Tuesday, September 12, 2017

Required proof load magnitude for probabilistic field assessment of viaduct De Beek

We recently published a paper in Engineering Structures, titled "Required proof load magnitude for probabilistic field assessment of viaduct De Beek". You can download the article for free through this link until October 7th 2017.

The abstract is as follows:

Proof load testing is part of the engineering practice, and can be particularly useful for the rating of existing bridges. This paper addresses how reliability-based concepts can be used in combination with proof load testing, and discusses how this approach differs from the current practice for proof load testing.
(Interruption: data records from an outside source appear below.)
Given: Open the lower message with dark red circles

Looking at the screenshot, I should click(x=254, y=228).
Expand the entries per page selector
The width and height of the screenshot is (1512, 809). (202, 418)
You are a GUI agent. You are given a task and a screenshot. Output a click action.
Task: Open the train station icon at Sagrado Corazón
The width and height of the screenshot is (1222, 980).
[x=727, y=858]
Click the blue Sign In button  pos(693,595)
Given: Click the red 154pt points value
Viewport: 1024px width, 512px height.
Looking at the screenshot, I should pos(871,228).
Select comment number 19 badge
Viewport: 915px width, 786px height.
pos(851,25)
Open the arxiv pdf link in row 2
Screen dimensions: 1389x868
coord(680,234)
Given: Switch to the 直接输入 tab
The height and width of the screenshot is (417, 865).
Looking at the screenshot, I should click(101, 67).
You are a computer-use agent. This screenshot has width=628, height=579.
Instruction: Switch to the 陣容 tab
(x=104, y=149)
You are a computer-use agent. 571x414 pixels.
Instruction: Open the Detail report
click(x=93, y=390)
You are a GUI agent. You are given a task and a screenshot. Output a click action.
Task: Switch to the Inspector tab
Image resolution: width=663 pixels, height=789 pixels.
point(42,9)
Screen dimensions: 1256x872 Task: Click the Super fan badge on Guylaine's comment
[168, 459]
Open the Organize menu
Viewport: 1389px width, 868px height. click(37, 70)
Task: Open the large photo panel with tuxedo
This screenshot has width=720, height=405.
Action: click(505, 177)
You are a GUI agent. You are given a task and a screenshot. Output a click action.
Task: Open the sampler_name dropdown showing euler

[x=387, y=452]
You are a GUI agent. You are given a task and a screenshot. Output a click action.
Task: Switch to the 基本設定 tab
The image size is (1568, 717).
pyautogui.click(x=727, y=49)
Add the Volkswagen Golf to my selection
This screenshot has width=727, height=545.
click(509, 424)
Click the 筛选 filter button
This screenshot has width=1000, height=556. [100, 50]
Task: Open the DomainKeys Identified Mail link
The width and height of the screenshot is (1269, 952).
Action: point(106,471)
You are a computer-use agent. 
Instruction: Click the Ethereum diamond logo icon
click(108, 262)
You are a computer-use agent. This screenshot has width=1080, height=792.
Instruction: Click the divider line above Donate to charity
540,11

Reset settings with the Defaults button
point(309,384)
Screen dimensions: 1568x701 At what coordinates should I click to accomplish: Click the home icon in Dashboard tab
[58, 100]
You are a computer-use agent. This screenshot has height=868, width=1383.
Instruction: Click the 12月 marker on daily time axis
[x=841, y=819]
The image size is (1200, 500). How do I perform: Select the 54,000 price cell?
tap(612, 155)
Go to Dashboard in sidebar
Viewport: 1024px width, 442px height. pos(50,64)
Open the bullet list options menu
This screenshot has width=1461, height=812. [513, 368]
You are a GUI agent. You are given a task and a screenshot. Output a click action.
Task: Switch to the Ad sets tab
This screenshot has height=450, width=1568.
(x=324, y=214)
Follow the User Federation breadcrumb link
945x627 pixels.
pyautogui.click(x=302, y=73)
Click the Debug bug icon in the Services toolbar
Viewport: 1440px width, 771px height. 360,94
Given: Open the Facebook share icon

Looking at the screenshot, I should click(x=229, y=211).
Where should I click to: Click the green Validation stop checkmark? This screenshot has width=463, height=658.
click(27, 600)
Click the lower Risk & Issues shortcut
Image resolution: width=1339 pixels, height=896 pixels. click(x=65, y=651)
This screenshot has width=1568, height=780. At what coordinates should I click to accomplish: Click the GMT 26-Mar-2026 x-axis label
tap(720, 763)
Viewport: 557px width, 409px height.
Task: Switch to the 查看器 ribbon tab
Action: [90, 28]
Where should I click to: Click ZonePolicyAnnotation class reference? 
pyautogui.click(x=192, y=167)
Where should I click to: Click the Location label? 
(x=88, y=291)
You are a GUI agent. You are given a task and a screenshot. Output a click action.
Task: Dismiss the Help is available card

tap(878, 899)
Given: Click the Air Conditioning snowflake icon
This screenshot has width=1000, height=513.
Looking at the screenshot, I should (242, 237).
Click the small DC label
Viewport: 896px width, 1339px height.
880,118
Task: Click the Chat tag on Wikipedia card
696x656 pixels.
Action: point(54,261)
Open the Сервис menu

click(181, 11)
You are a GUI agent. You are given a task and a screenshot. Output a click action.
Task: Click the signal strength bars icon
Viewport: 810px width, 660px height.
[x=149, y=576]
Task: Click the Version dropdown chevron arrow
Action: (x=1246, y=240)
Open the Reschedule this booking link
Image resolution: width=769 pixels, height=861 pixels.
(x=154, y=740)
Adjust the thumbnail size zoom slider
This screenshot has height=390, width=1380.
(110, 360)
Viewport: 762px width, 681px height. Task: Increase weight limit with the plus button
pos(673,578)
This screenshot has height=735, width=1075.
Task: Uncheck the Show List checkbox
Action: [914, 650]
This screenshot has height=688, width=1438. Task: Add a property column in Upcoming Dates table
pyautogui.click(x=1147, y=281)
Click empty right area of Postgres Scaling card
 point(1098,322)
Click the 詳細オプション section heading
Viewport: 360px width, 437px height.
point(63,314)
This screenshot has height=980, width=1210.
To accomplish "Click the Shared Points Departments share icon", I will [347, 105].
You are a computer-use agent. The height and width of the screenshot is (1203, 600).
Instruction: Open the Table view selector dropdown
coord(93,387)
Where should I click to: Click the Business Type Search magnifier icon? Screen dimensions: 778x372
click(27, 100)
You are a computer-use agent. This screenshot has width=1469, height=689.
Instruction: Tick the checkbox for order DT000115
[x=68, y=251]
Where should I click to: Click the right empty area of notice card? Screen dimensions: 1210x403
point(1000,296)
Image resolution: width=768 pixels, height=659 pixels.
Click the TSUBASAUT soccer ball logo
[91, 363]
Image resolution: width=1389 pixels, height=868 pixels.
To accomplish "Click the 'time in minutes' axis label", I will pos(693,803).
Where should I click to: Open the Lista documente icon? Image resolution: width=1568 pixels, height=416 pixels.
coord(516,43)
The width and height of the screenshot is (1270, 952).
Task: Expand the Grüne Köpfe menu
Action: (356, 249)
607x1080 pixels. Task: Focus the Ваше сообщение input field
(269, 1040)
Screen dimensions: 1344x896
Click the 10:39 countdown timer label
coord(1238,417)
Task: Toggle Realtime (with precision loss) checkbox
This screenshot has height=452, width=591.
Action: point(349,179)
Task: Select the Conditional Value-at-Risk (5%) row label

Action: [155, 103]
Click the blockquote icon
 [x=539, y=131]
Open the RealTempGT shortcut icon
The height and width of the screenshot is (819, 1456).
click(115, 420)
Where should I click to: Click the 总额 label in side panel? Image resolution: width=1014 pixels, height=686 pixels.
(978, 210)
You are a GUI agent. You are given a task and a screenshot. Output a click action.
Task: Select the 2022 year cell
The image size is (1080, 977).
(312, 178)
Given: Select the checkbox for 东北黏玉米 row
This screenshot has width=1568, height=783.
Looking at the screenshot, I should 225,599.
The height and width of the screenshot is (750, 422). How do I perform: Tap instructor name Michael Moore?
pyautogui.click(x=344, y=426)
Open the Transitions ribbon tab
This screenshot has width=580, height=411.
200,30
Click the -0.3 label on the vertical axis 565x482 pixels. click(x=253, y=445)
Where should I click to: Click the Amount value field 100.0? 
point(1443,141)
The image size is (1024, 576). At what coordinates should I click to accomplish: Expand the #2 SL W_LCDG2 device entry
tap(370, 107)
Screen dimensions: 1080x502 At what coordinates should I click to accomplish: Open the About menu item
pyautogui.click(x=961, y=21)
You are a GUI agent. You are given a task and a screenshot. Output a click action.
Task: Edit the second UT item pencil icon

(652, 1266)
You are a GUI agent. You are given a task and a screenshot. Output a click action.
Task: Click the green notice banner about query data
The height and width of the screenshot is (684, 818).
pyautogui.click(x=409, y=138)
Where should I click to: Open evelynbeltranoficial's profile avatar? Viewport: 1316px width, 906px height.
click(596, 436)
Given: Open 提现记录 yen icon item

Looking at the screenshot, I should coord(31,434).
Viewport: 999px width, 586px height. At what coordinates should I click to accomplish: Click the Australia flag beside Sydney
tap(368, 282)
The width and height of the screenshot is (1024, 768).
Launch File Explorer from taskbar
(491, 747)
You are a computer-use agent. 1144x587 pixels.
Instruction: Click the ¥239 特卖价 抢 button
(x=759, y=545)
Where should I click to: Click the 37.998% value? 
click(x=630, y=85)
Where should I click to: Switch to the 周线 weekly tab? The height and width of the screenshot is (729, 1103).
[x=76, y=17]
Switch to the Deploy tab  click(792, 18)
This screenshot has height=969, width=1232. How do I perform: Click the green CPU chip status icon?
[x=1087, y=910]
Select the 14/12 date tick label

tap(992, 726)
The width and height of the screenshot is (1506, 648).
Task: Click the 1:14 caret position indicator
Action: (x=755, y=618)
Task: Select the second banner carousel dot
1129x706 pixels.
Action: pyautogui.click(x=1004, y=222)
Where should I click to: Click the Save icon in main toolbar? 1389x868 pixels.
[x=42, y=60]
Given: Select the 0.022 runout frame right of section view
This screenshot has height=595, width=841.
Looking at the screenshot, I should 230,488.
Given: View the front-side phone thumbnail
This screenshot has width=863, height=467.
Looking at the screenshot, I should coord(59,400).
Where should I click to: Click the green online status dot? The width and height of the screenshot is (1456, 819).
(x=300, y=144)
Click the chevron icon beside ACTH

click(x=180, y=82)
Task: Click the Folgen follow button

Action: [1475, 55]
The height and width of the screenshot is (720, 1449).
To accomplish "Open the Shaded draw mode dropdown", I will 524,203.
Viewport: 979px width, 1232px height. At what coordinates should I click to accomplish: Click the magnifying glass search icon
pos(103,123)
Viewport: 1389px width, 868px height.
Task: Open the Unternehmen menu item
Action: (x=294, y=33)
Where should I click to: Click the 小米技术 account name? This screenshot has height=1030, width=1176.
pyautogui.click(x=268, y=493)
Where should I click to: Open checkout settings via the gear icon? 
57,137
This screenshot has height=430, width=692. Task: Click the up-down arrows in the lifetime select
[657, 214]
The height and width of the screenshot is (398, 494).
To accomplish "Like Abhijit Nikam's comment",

Whereas the calculation methods for determining the updated reliability index after a proof load test are available in the literature, this approach is now used to determine the proof load magnitude required to demonstrate a certain reliability level in a bridge, the viaduct De Beek. To determine the required proof load magnitude, the known integrals of the limit state function are solved. The method is applied to a case of a bridge that was proof load tested in the Netherlands, viaduct De Beek. The data of this bridge are used to determine the required proof load magnitude to fulfill a given reliability index. A sensitivity study is carried out to identify the effect of the assumptions with regard to the coefficient of variation on the resistance and load effects. The result of this approach is that large loads are necessary in proof load testing if a reliability index needs to be proven in a proof load test. In the current practice of proof load testing with vehicles, it can typically only be demonstrated that a certain vehicle type can cross the bridge safely. The results in this paper provide a new insight on the required proof load magnitudes to show that the reliability index of the tested bridge is sufficient. However, consensus on the coefficients of variation that need to be used on the resistance and load effects, is still missing, which significantly affects the results for the required proof load magnitudes.